The length of the sentences can also be drawn from a Poisson distribution.
lam_word=5
lam_sentence=1000
number_of_sentences = 10000
sentences = [' '.join([poissonlength_words(lam_word) for _ in range(np.random.poisson(lam_sentence))])
for x in range(number_of_sentences)]
sentences[0] now will start like this:
tptt lxnwf iem fedg wbfdq qaa aqrys szwx zkmukc...

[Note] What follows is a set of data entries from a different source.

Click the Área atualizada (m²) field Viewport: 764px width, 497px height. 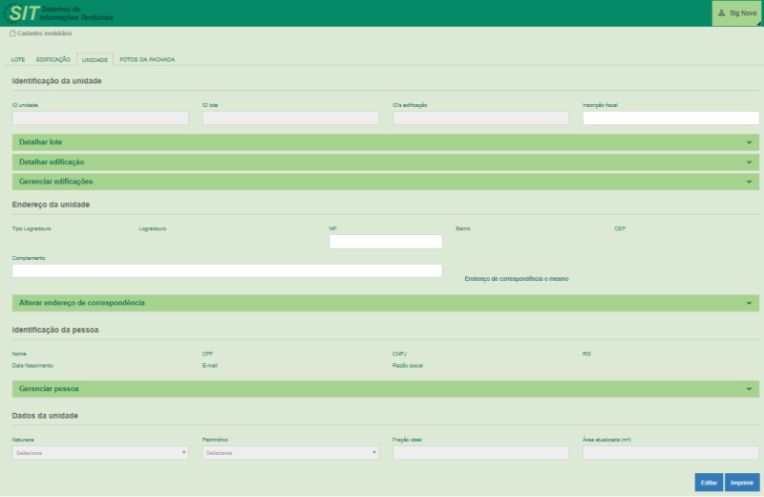671,453
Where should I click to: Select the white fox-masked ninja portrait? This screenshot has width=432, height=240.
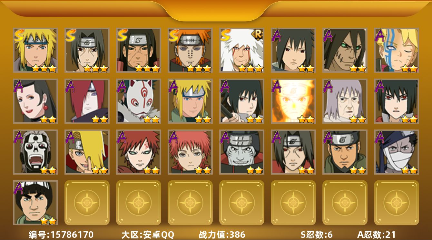[139, 101]
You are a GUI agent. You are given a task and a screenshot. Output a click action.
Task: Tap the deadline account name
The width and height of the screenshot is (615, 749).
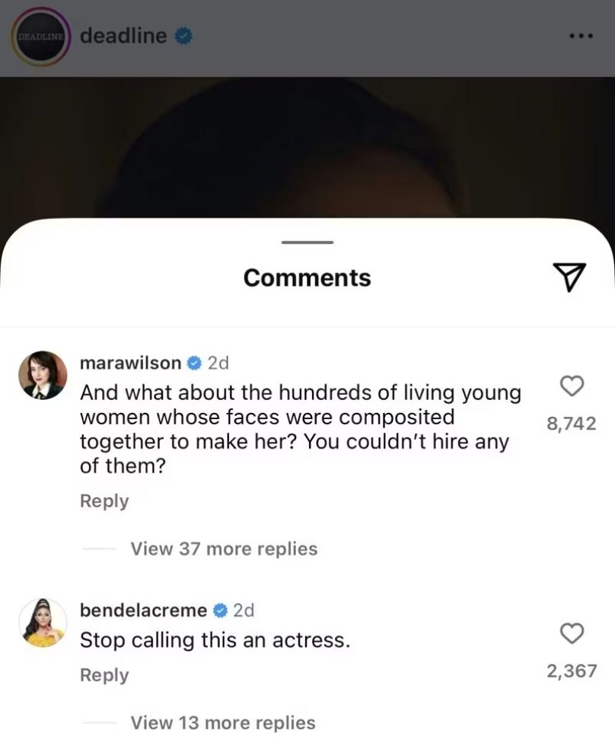pyautogui.click(x=123, y=35)
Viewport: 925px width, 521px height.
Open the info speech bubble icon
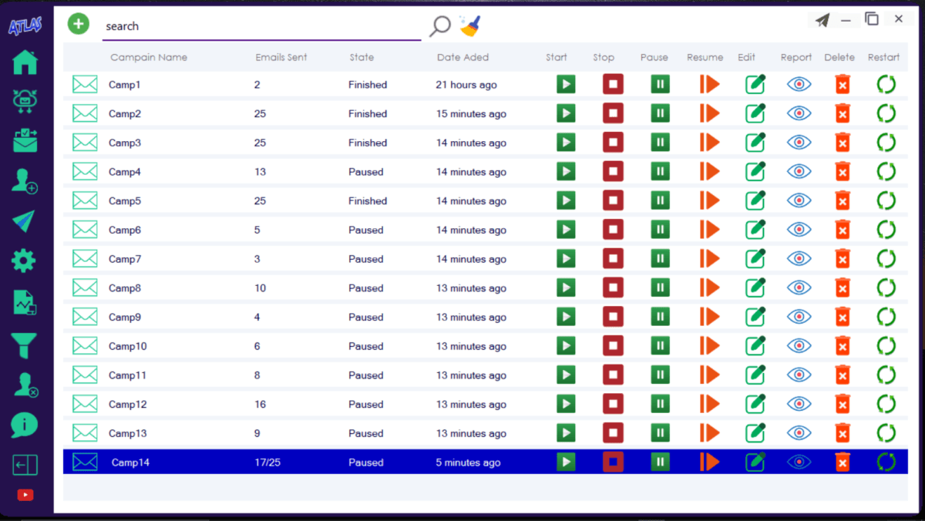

Let's also create names, which we will search for. Let these names be bigrams. The first name (ie first element of bigram) will be n characters, last name (second bigram element) will be m character long, and it will consist of random characters:
def bigramgen(n,m):
return ''.join([random.choice(string.ascii_lowercase) for _ in range(n)])+' '+\
''.join([random.choice(string.ascii_lowercase) for _ in range(m)])
The task
Let's say we want to find sentences where bigrams such as ab c appears. We don't want to find dab c or ab cd, only where ab c stands alone.
To test how fast a method is, let's find an ever-increasing number of bigrams, and measure the elapsed time. The number of bigrams we search for can be, for example:
number_of_bigrams_we_search_for = [10,30,50,100,300,500,1000,3000,5000,10000]
Brute force method
Just loop through each bigram, loop through each sentence, use in to find matches. Meanwhile, measure elapsed time with time.time().
bruteforcetime=[]
for number_of_bigrams in number_of_bigrams_we_search_for:
bigrams = [bigramgen(2,1) for _ in range(number_of_bigrams)]
start = time.time()
for bigram in bigrams:
#the core of the brute force method starts here
reslist=[]
for sentencei, sentence in enumerate(sentences):
if ' '+bigram+' ' in sentence:
reslist.append([bigram,sentencei])
#and ends here
end = time.time()
bruteforcetime.append(end-start)
bruteforcetime will hold the number of seconds necessary to find 10, 30, 50 ... bigrams.
Warning: this might take a long time for high number of bigrams.
The sort your stuff to make it quicker method
Let's create an empty set for every word appearing in any of the sentences (using dict comprehension):
worddict={word:set() for sentence in sentences for word in sentence.split(' ')}
To each of these sets, add the index of each word in which it appears:
for sentencei, sentence in enumerate(sentences):
for wordi, word in enumerate(sentence.split(' ')):
worddict[word].add(sentencei)
Note that we only do this once, no matter how many bigrams we search later.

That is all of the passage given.